Entries on where items appear:
%%

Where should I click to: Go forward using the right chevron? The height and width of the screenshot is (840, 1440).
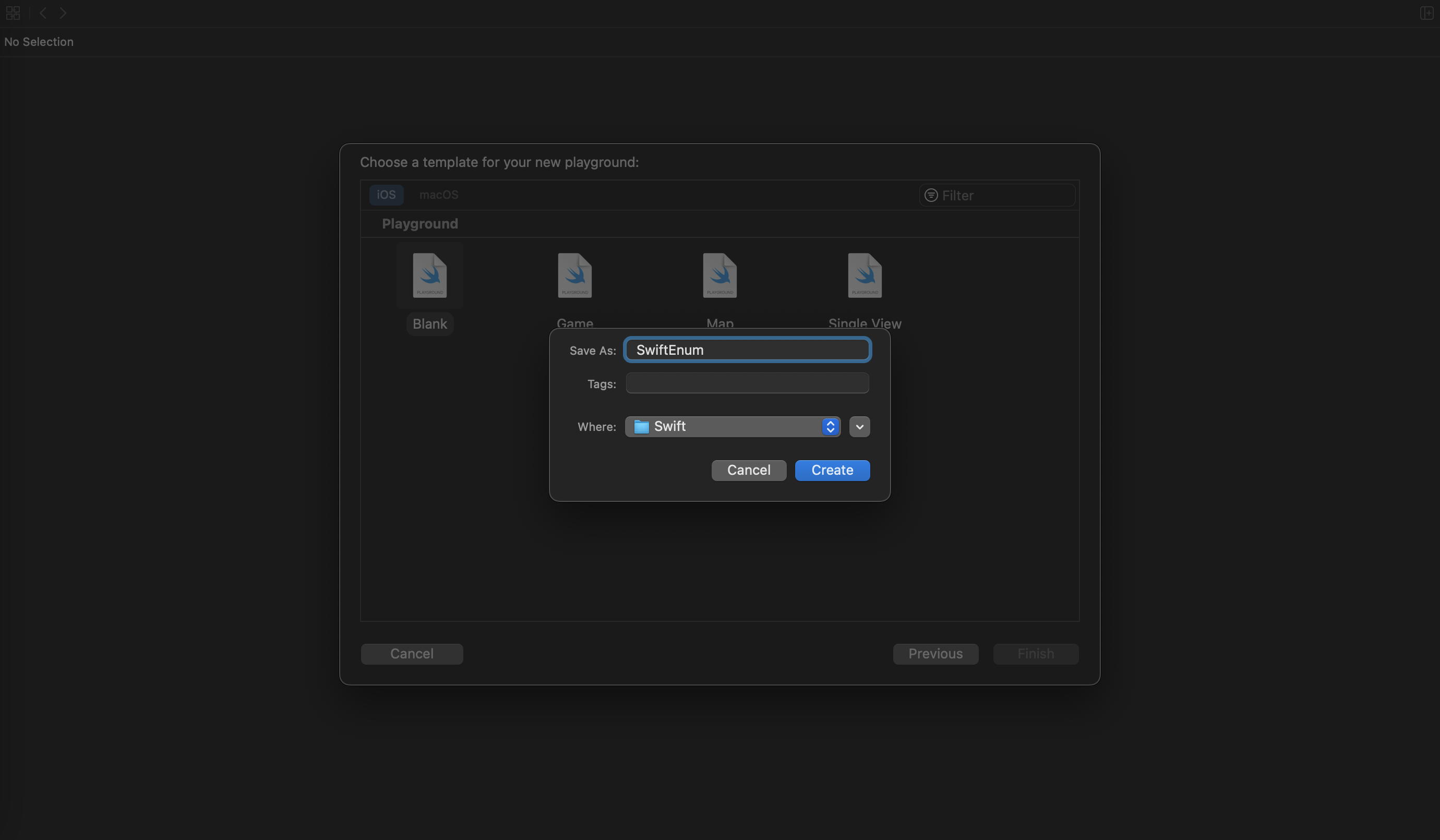point(63,13)
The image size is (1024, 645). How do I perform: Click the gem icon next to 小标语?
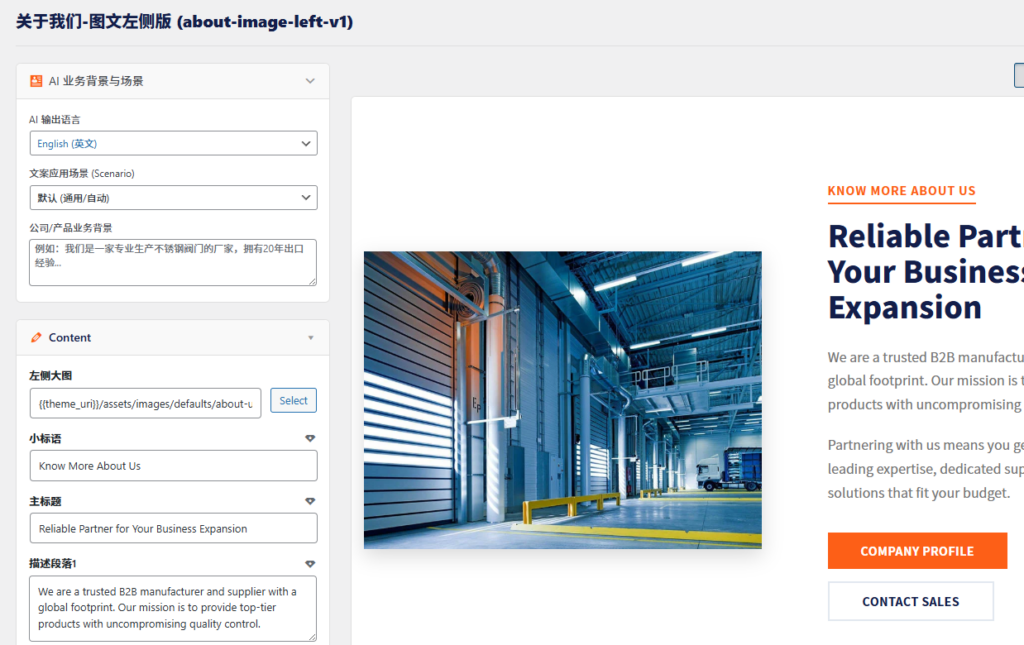click(310, 438)
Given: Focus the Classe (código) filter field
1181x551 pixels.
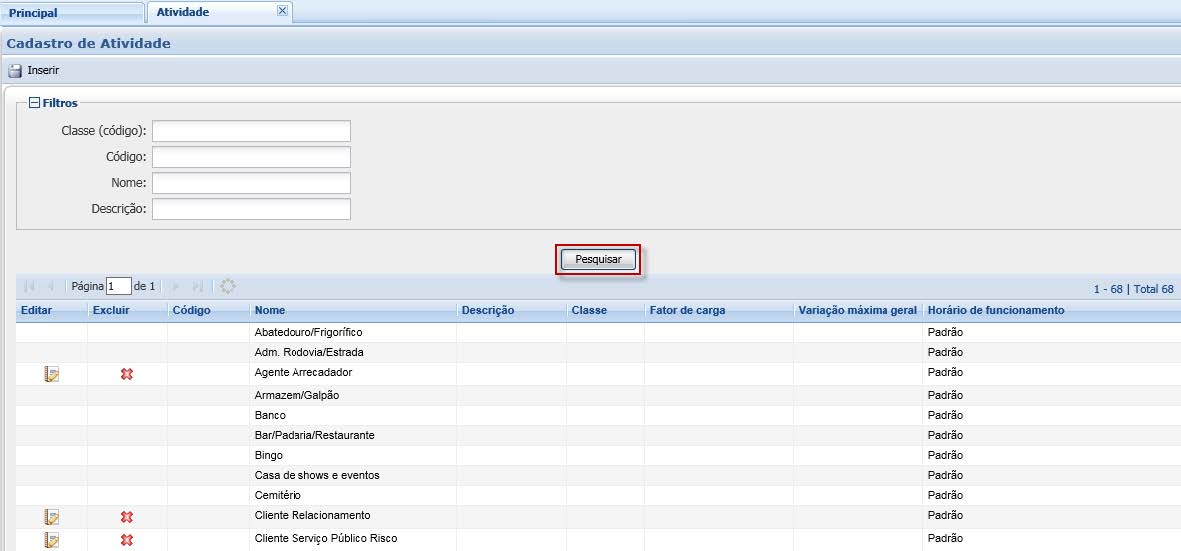Looking at the screenshot, I should click(x=251, y=131).
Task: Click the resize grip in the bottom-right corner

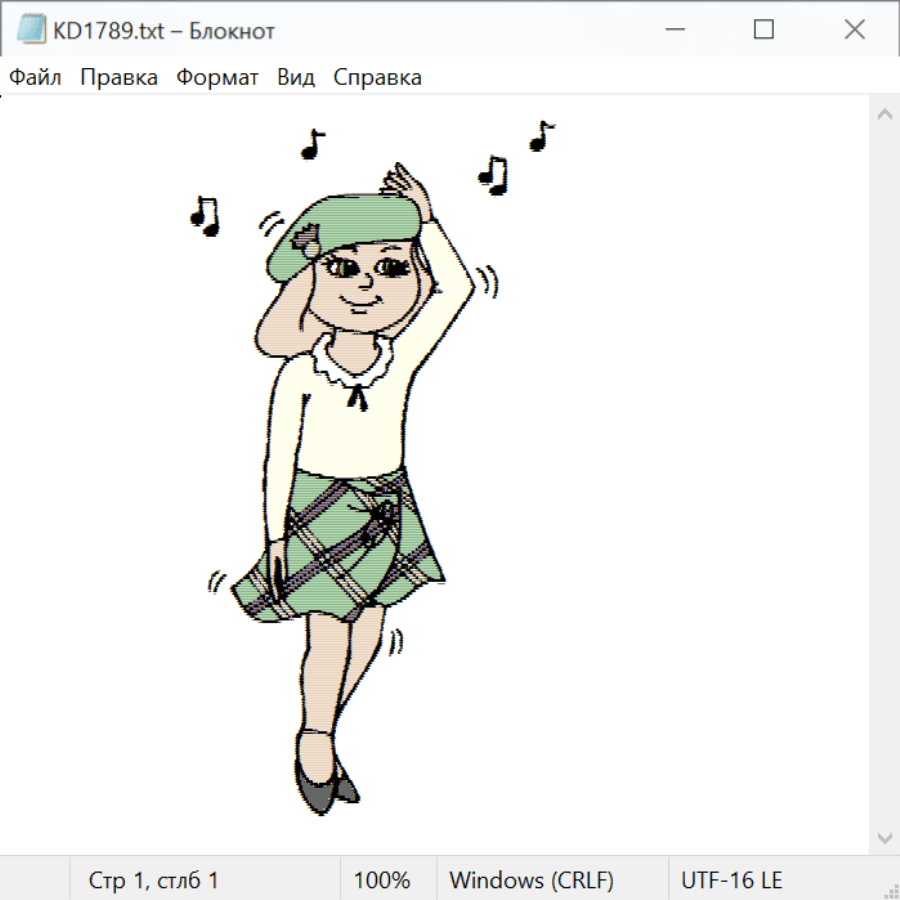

%%

Task description: Please output the text lines of every item above word for word, leaving out the pictures.

Result of the task:
Where should I click to: Go forward using the right chevron? The height and width of the screenshot is (840, 1440).
point(63,13)
The image size is (1024, 645). How do I perform: Click the gem icon next to 小标语?
click(310, 438)
Given: Focus the Classe (código) filter field
1181x551 pixels.
Looking at the screenshot, I should click(x=251, y=131).
Task: Click the resize grip in the bottom-right corner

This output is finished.